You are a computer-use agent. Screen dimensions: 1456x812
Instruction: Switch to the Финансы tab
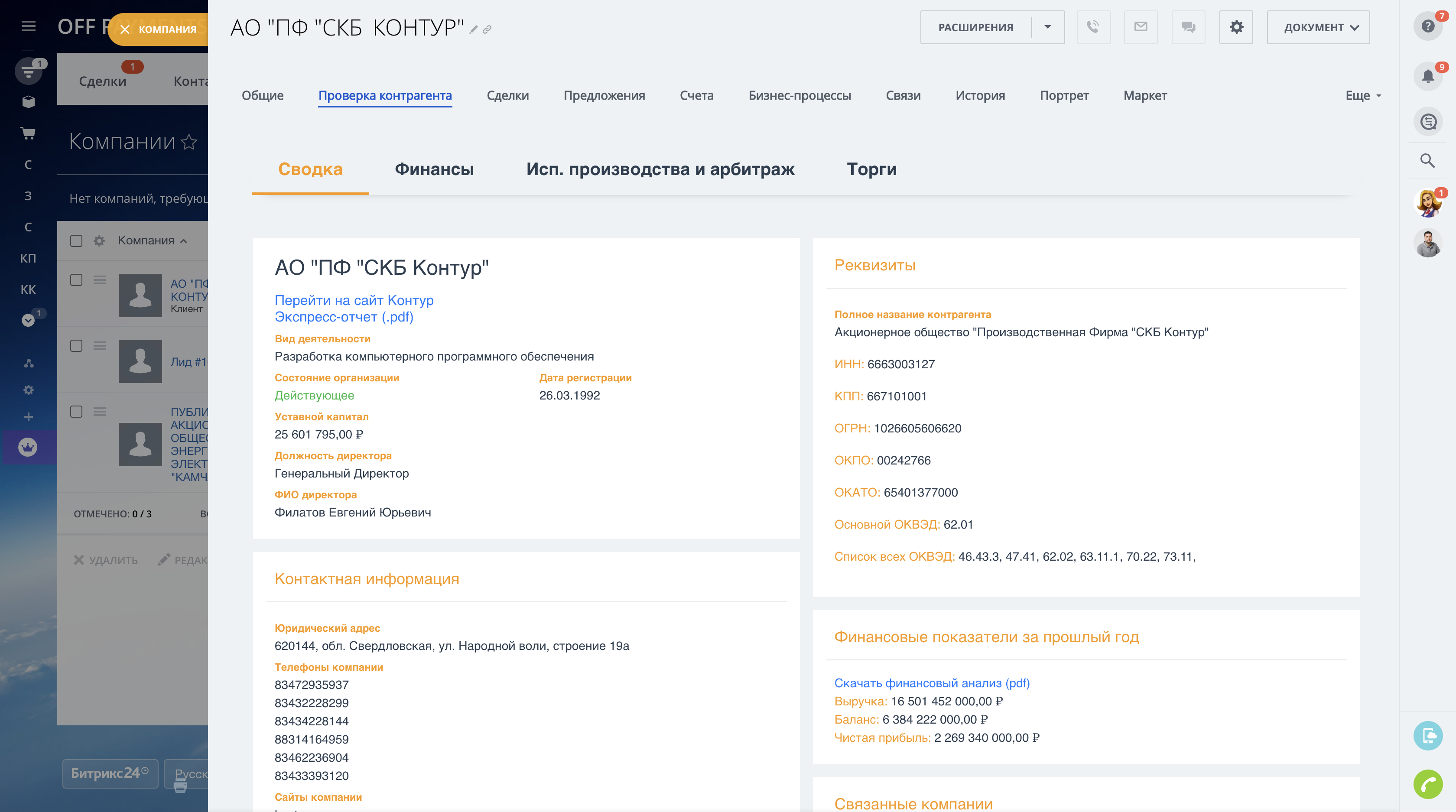click(434, 169)
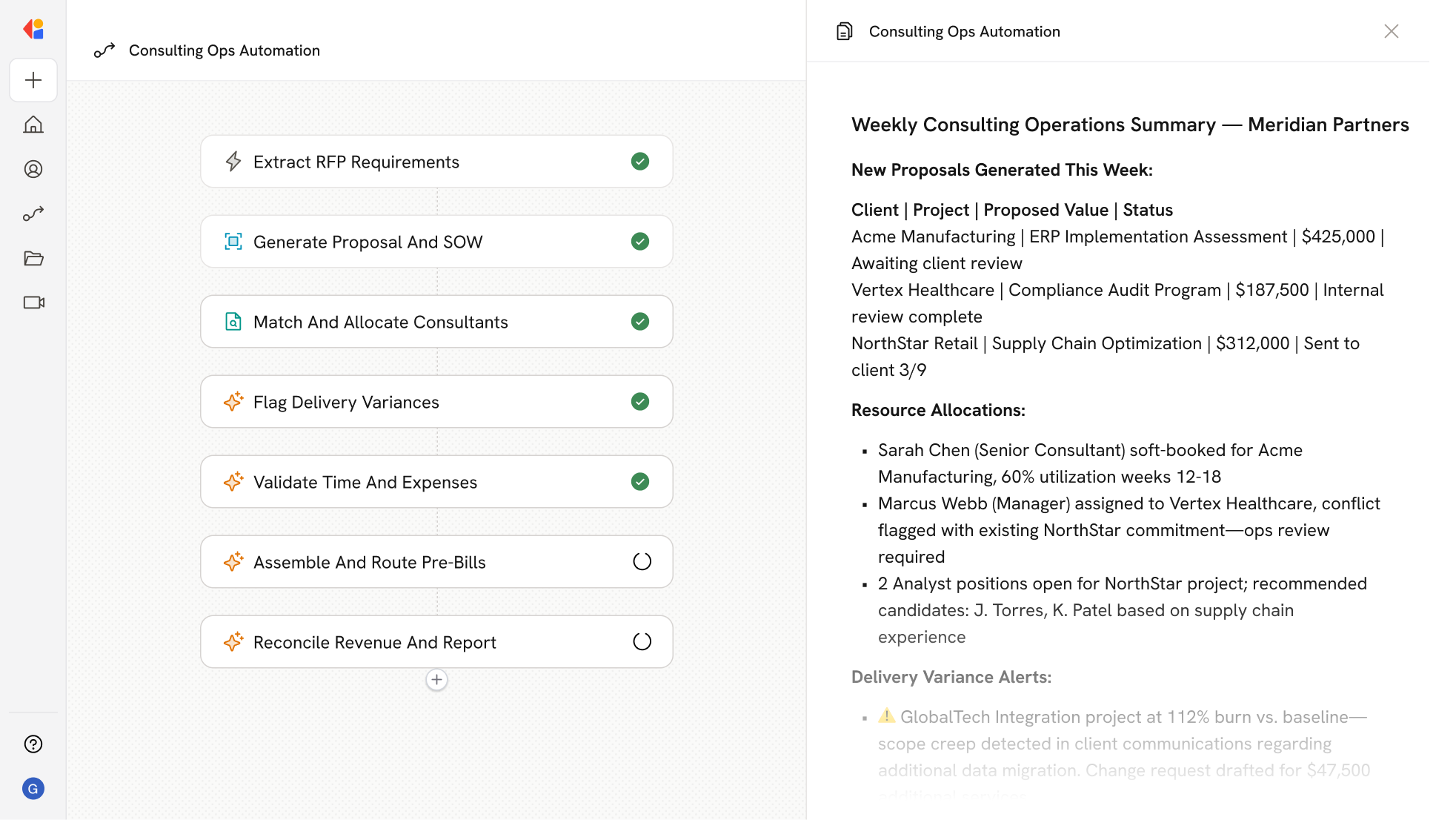Click the G user avatar

tap(33, 788)
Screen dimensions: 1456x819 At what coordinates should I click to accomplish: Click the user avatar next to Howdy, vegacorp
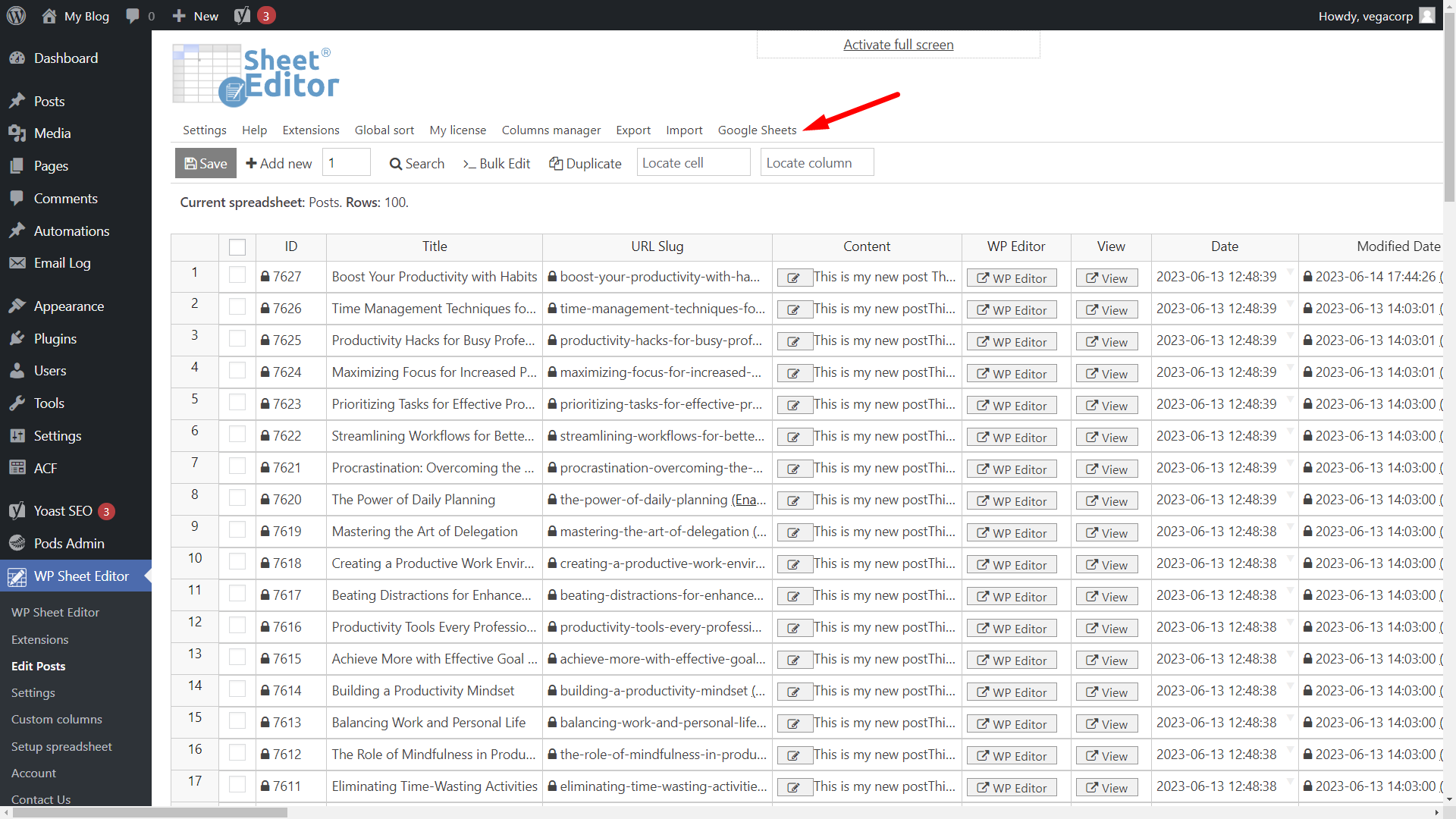click(1427, 15)
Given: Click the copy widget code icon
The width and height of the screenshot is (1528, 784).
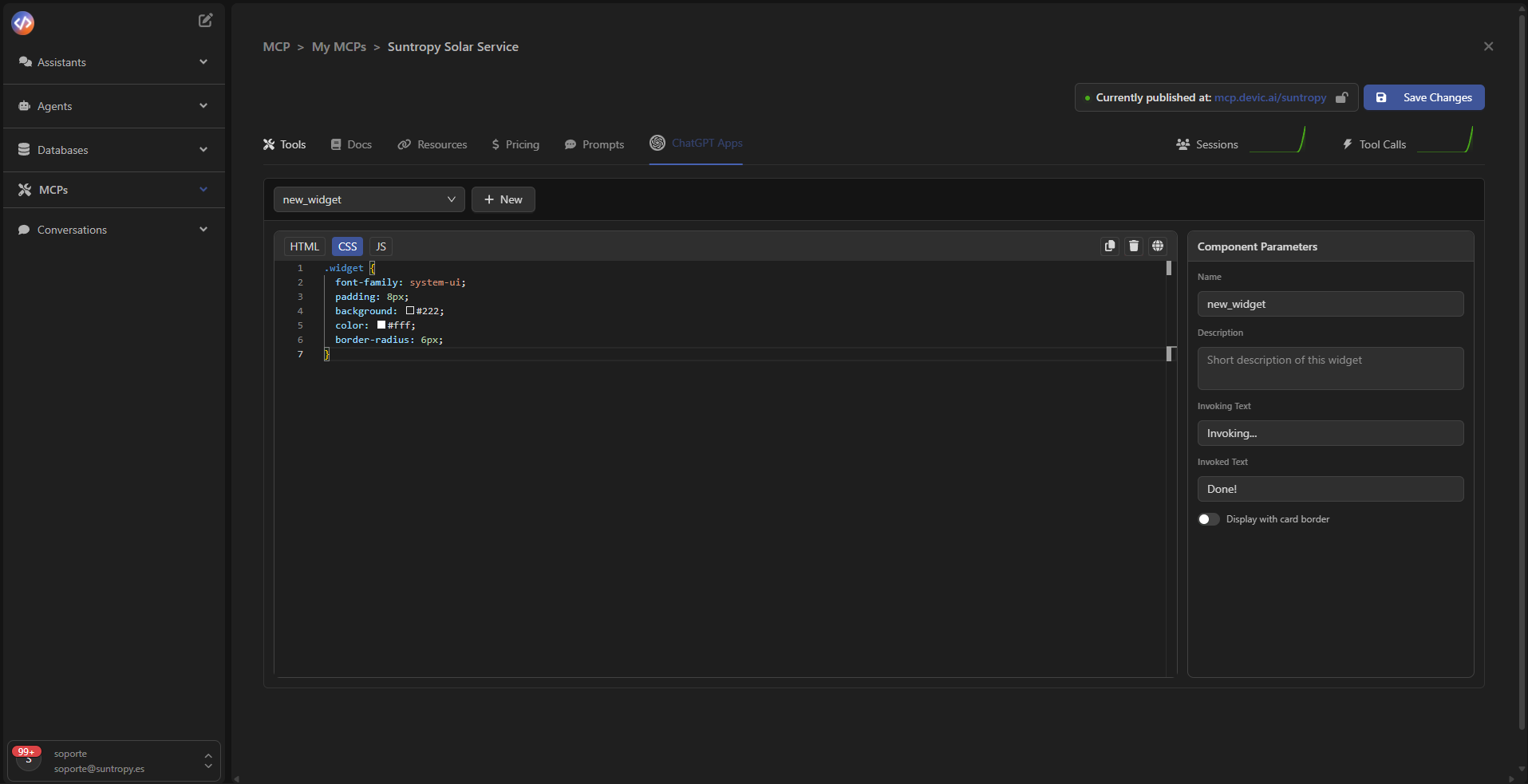Looking at the screenshot, I should pos(1109,246).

(Your objective): Would you print all of the entries exactly, omitting any image?

(Expected output):
You are a computer-use agent. Screen dimensions: 1456x812
Instruction: Switch to the Финансы tab
click(434, 169)
Click the G user avatar

tap(33, 788)
Screen dimensions: 1456x819 At what coordinates should I click to accomplish: Click the user avatar next to Howdy, vegacorp
click(1427, 15)
Given: Click the copy widget code icon
The width and height of the screenshot is (1528, 784).
Looking at the screenshot, I should pos(1109,246).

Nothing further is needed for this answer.